Estamos flertando com a inflação de dois dígitos e possivelmente desengavetando os mecanismos de indexação de preços
- JOÃO CONRADO
- conrado1959@gmail.com
Ao que parece, a guerra entre a Rússia e a Ucrânia não vai ser rápida como se imaginou e o custo desse imbróglio deve se refletir no mundo inteiro, em todas as empresas e famílias. A Organização para Cooperação e Desenvolvimento Econômico – OCDE prevê queda de mais de 1% no PIB mundial e em uma inflação global em torno de 2,5%. Como o balançar das asas de uma borboleta nos países mais ricos provoca vendavais nos mais pobres, os indicadores de inflação e queda no PIB serão mais assustadores em economias menos afortunadas.
Interessante é que, antes da guerra começar, as previsões eram de elevado otimismo. A própria OCDE apostava em crescimento econômico mundial de 4,5% em 2022 e 3,2% em 2023, levando em conta a retomada do pleno emprego, do fim das restrições impostas pela pandemia e do livre fluxo de mercadorias e pessoas. A continuidade do conflito não só jogou por terra essas projeções, como colocou os países europeus em situação de risco econômico diante da enorme dependência do gás russo.
No caso brasileiro, não deu tempo nem mesmo de experimentar um pequeno alento econômico pelo arrefecimento das medidas sanitárias. A crise do desabastecimento ainda pressionava preços quando as primeiras bombas estouraram em solo ucraniano e fizeram disparar o preço do petróleo e de diversas outras commodities. Para uma economia que já vinha desequilibrada, gastando mais do que podia e com moeda desvalorizada, os preços dispararam e determinaram ajustes profundos na taxa básica de juros. Como era previsível, a moeda se fortaleceu com o ingresso de capitais no país, mas os preços não recuaram, fazendo com que diferentes categorias de trabalhadores iniciassem movimentos de reajuste salarial.
Recuamos no tempo, voltando a conviver com as greves que paralisavam a economia. Estamos flertando com a inflação de dois dígitos e possivelmente desengavetando os mecanismos de indexação de preços, que fatalmente pode nos levar para a terrível hiperinflação de três décadas atrás. Você pode até pensar que essa é uma previsão exagerada, mas tenha certeza de que todos os elementos estão aí e se não forem tomadas medidas imediatas, o caos vai estar instalado em pouco tempo.
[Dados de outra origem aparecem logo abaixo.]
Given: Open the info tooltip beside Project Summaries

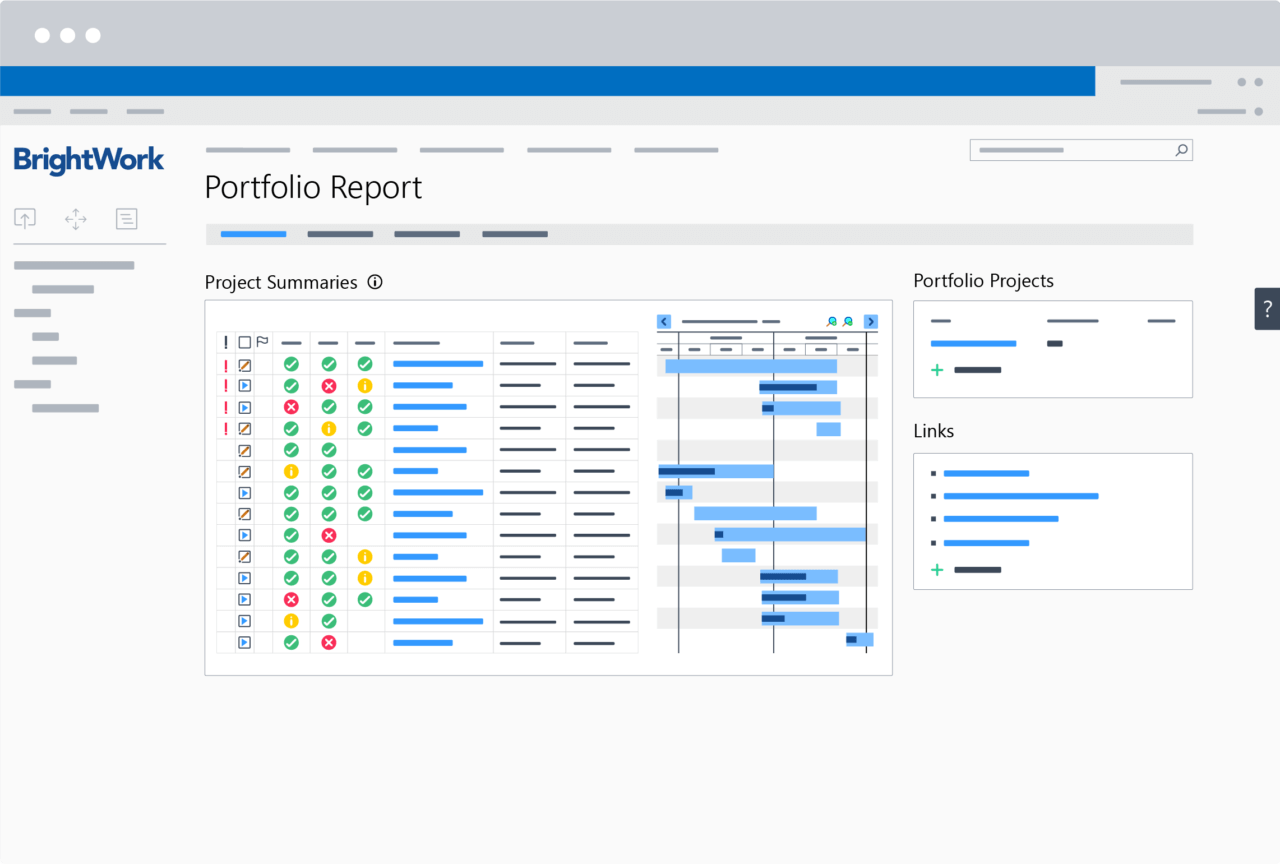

Há poucos dias vimos cenas da década de 1970. Filas de carros em postos de gasolina para abastecimento antes de um anunciado aumento no preço dos combustíveis. Em paralelo, vimos postos fechando para só reabrir no dia seguinte, quando o novo preço reajustado já estava valendo. Há poucos dias os funcionários do Banco Central entraram em greve deixando a principal autoridade monetária no escuro e a economia à deriva. Dados importantíssimos e necessários para a tomada de decisão não foram divulgados, causando prejuízos incalculáveis para as empresas. Se isso já não é o prenúncio do caos, o que mais precisa acontecer?
Se você, leitor, acreditar que as nossas autoridades estão queimando as pestanas para resolver esses problemas, você precisar acordar. O assunto que ocupa cem por cento do tempo dos nossos políticos e autoridades é a eleição de novembro. Ninguém mexe uma palha que não seja em prol de uma vantagem qualquer para o candidato da esquerda, da direita ou de uma improvável candidatura de terceira via, mais ao centro. Nesse espectro, estão todos os poderes constituídos, todas as autarquias, todas as entidades que têm alguma condição de interferir para o bem ou para o mal na vida do cidadão.
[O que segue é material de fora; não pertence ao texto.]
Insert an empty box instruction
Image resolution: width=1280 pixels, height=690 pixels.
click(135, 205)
Se for divulgada alguma medida, qualquer liberação de recursos, a aprovação de alguma lei ou o julgamento de algum processo relevante, tenha certeza de que a motivação será para trazer vantagens ou desvantagens para as candidaturas, nunca para o bem deste país. Tome-se como exemplo a suposta intervenção nos preços dos combustíveis, que provocou a queda do presidente da Petrobras e a dificuldade de indicar novos dirigentes.
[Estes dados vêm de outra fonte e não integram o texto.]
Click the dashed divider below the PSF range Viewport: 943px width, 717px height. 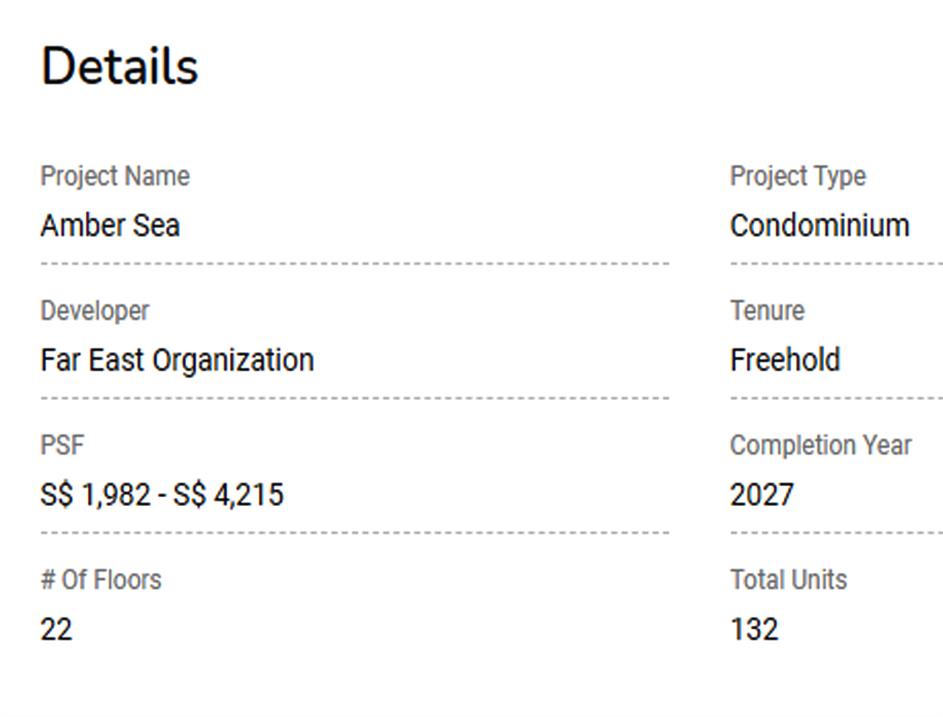coord(354,533)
De um lado, o governo (cujo presidente é candidato à reeleição) querendo manter o preço dos combustíveis baixos, alegando que a Petrobrás tem uma função social, mas sabendo que tal medida atrairá votos, e de outro, a oposição abertamente reclamando da medida, pouco importando que a população sofra com o reajuste, desde que isso não se reflita em votos para o presidente.
A única esperança que ainda existe é de que a iniciativa privada assuma o necessário protagonismo e faça esse país gerar riqueza suficiente para reequilibrar as suas contas. Em vez de ficar esperando ajuda do governo, a hora é de aproveitar a escassez mundial provocada pela pandemia e pela guerra e ocupar alguma fatia desse mercado. Fortalecendo a economia, teremos muito mais chances de não retornar ao tempo do overnight.